Но парень из первого ряда возразил:
— Книг? Смотря каких книг. А то у нас в иной литературе принято так, что если красива, то бездарна. А если труженица, то некрасива, но зато душевно наполнена. Ничего подобного! Бывает, что и трудится она хорошо и она же мещанка!
— Верно! Такой только деньги нужны, и уют ее как паутина!
— А я, — продолжал парень из первого ряда, — отдам предпочтение той, которая красива духовно. Хотя верю в то, что может быть в единстве и внутренняя и внешняя красота.
Парень из первого ряда сел. На трибуну вышел другой — худенький, с запавшими щеками. Он трижды поправил очки, как бы рассекавшие его тонкое лицо надвое. И вдруг позвал:
— Ну иди, Аннушка, иди! — снова поправил очки, решительно взъерошил волосы.
— И этот о любви! — крикнул кто-то.
— Да, о любви. К труду! — и парень вышел из-за трибуны. — Человек рожден трудиться. Понимаете? Рожден. Историческая неизбежность. Без труда не будет прогресса. И как же счастлив тот, кто познал радость в этой неизбежности! Он может всю жизнь махать кувалдой и будет счастлив. А другой пусть и трудится лучше первого, но лишь потому, что ему нужны деньги. И он, этот любитель большого заработка, если бы была возможность не работать, не работал бы.
Парень налил себе воды, жадно отпил половину.
Зал с интересом ждал.
— Первый счастлив, самый счастливый на свете человек, потому что труд поднимает его до высот. Не до высот славы, нет! До духовных высот.
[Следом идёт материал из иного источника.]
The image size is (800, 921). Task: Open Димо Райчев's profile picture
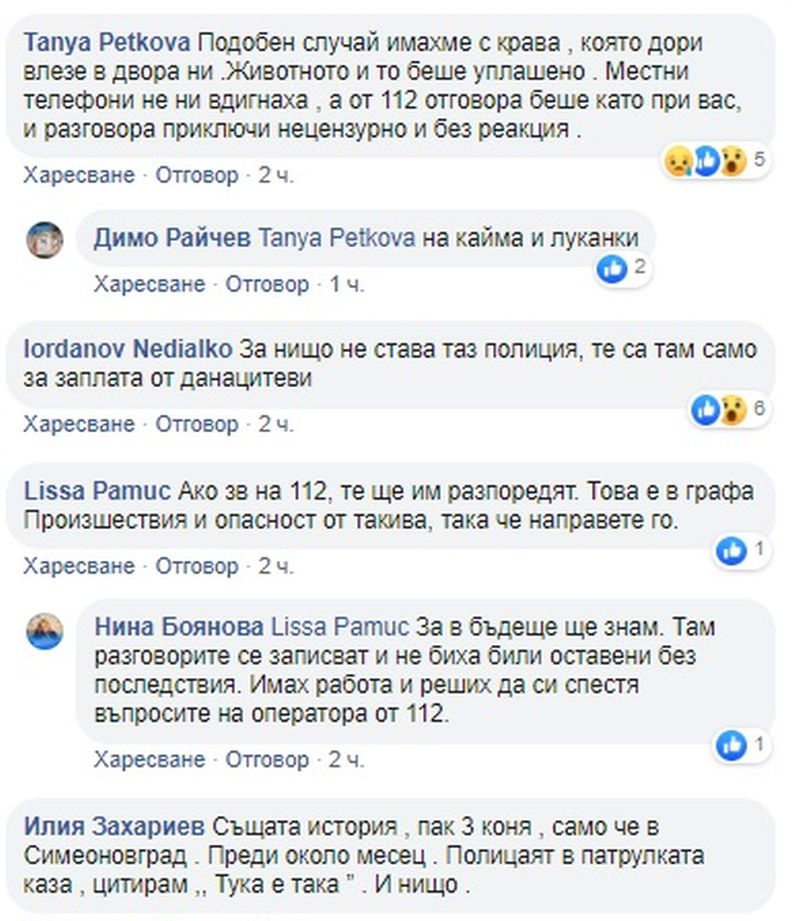(45, 240)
И я теперь сам понял, какая мудрая пословица у туркмен: «Если ты не вырыл ни одного колодца, не вырастил ни одного дерева, не убил ни одной змеи, ты зря пришел на эту землю». Вот первый понял эту пословицу, а второй всю жизнь чувствует, что на шее его висит камень. А есть и совсем жалкие люди: которые трудятся ради славы. Те, для кого слава всего важнее, те несчастные. — Он допил воду, опять поправил очки и спустился со сцены.
Диспут разгорелся. И все выступавшие — каменщики, штукатуры, сварщики, бетонщики — связывали творческий труд, совесть и счастье воедино.
Был уже первый час ночи, но никто не смотрел на часы. Народу набилось столько, что на сцену не пробраться. Выступали с места. Снова зашел спор о долге и чувстве. О вере. Вставали, садились, кое-кто хватал «противника» за грудки.
В заключение выступил Григорий, подвел итог. Сказал, что смысл жизни — в служении обществу.